L’epigrafe
dedicatoria del monumento, forse commissionata da Filippo “Qui giace
Pomptilla che abbraccia le ceneri del marito Filippo. In queste urne è chiusa la tomba
dei coniugi che sarà sempre ragione di fama immortale – guardate tutti il tempio di
Giunone dea degli Inferi – mutato il nome di Pomptilla risplende nei secoli”.
Sotto
questa dedica sono leggibili altre incisioni che chiamano in causa direttamente i due
sfortunati sposi:
“Siamo
vissuti uniti quarantadue anni - la fedeltà che ci ha uniti ci ha dato molte gioie”.

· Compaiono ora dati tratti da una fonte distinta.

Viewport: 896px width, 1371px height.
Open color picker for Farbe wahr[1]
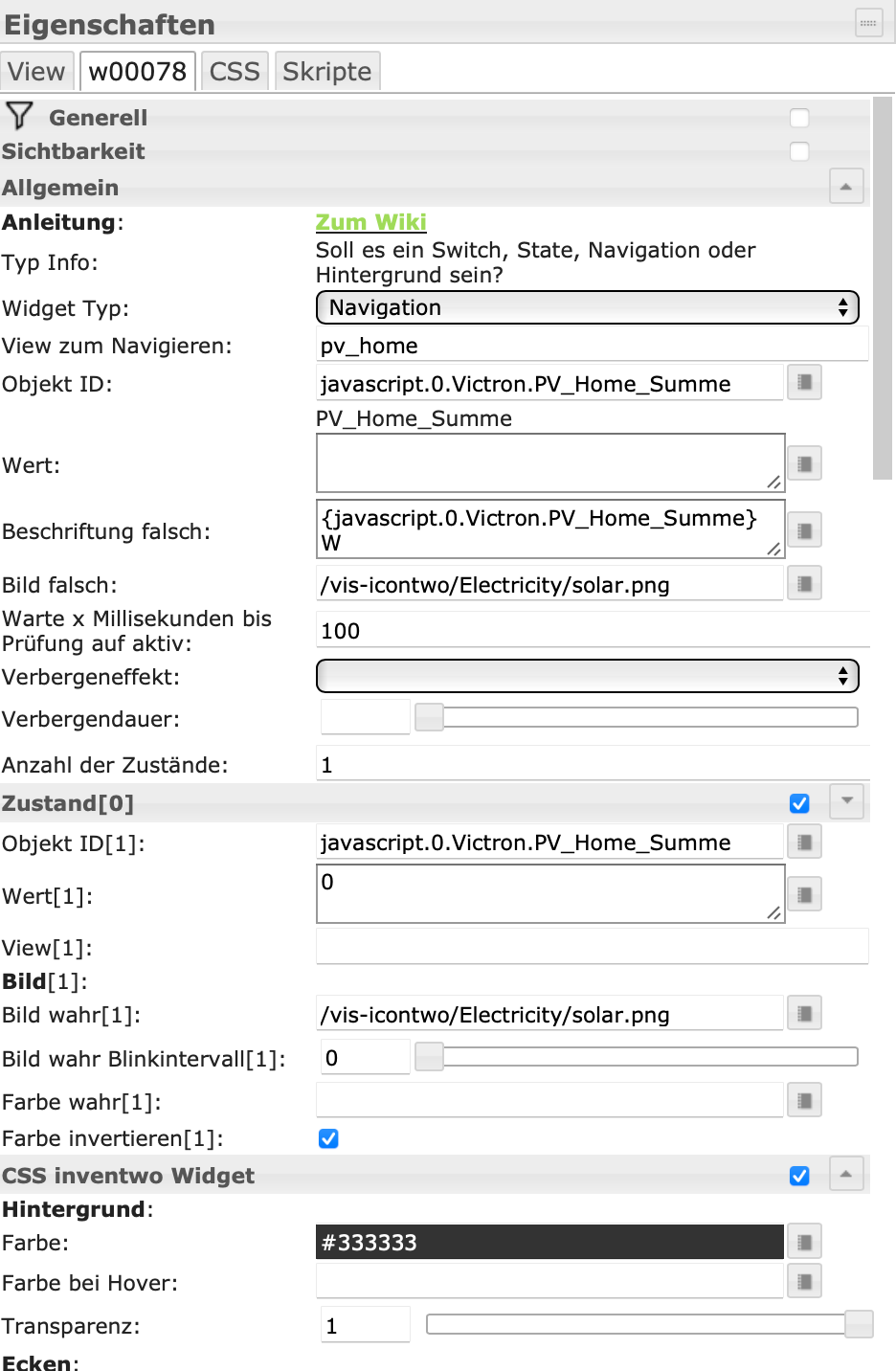804,1101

“…Mentre Pomptilla piangeva tristemente il marito malato, per salvarlo, offre la
propria vita e immediatamente fu vista scivolare verso la quiete serena e cessò di
vivere.
O dei troppo pronti ad accogliere le più crudeli preghiere, ad ascoltare questa supplica,
di salvare quindi la vita a mio marito perché perisse quella che per me era la vita più
dolce”.
La
carica poetica dei versi in latino diventa ancor più forte nei sottostanti distici in
greco presenti nella stessa parete:
“La
parca aveva interamente sgomitolato il filo fatale, ma la saggia Pomptilla, con le sue
preghiere, ha placato la spietata messaggera della morte – Pomptilla, la donna virtuosa
di Filippo ha perso la vita per salvare il suo amato sposo.
L’amore dello sposo ha innalzato questo tempio in ricordo di Pomptilla.

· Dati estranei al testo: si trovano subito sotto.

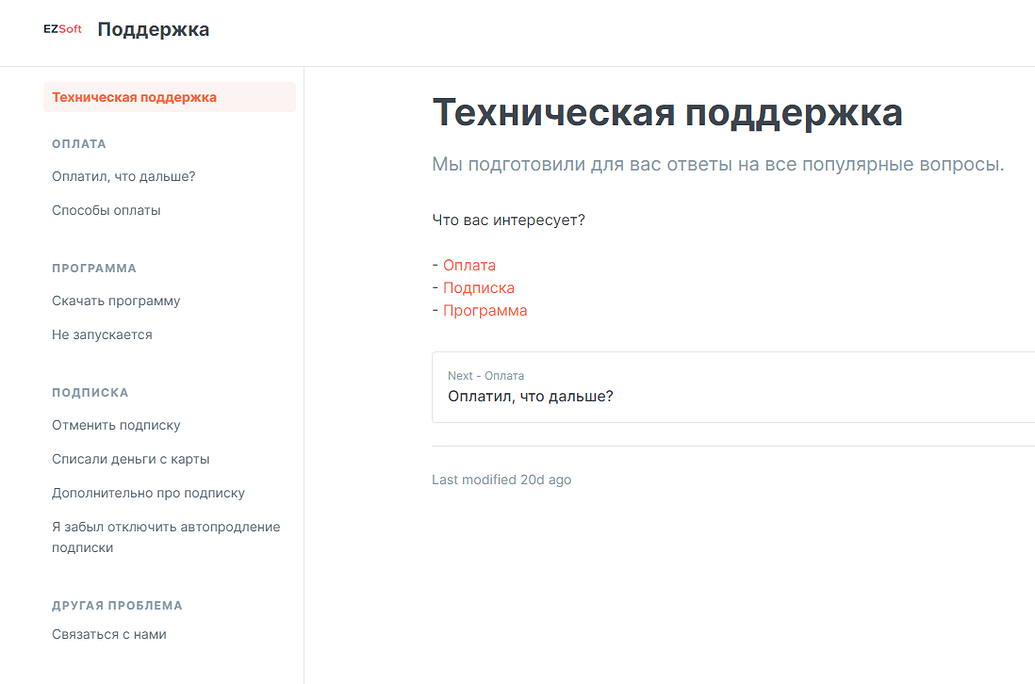Click the EZSoft logo
The width and height of the screenshot is (1035, 684).
tap(63, 28)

Lei casta vittima ha ben meritato di essere onorata – infatti mentre il marito lasciava
Roma ella soffrì per lui e quando fu rapita dalla morte il marito la pianse…”.
Nella
parete destra, altre incisioni in latino, rese quasi illeggibili dalle intemperie e dall’incuria,
replicano e arricchiscono di contenuti la struggente vicenda d’amore:
“Figlia
di Roma seguendo fin qui le gravi vicende dell’infelice marito, io, Atilia, per amore di
Filippo, qui mi sono consacrata ai ben accetti e a me che pregavo che la sua vita
pagassero con la mia, fu inevitabile che gli dei dessero ascolto e da ciò abbiamo
guadagnato fama.
Quello
che credi un tempio e dinanzi al quale ti segni, o casuale viandante, in realtà è il
custode delle ceneri e delle fragili ossa di Pomptilla.

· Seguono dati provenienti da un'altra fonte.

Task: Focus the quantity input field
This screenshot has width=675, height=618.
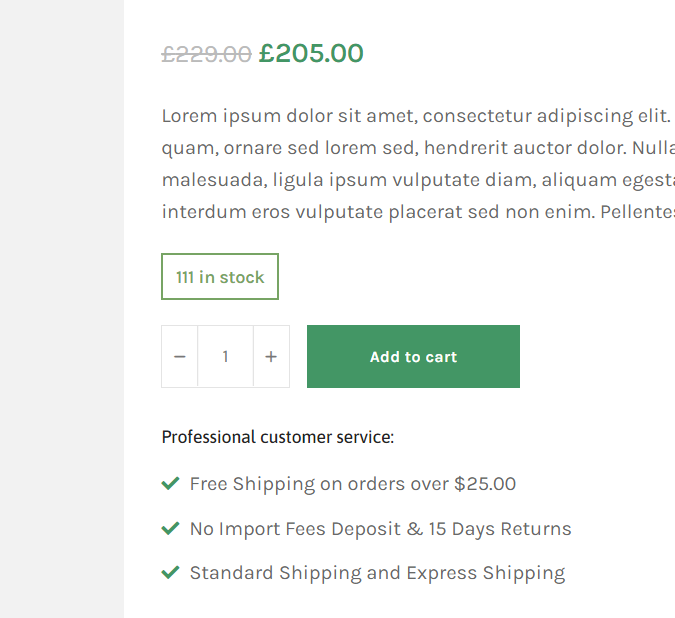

Sono prigioniera della terra sarda per aver seguito mio marito ed è fama che per il mio
uomo io ho voluto morire”.
(L'immagine della
Grotta della Vipera è stata ricostruita consultando il prospetto pubblicato nell'Atlante
del viaggio in Sardegna di A. Della Marmora del 1840)
(Marcello
Polastri)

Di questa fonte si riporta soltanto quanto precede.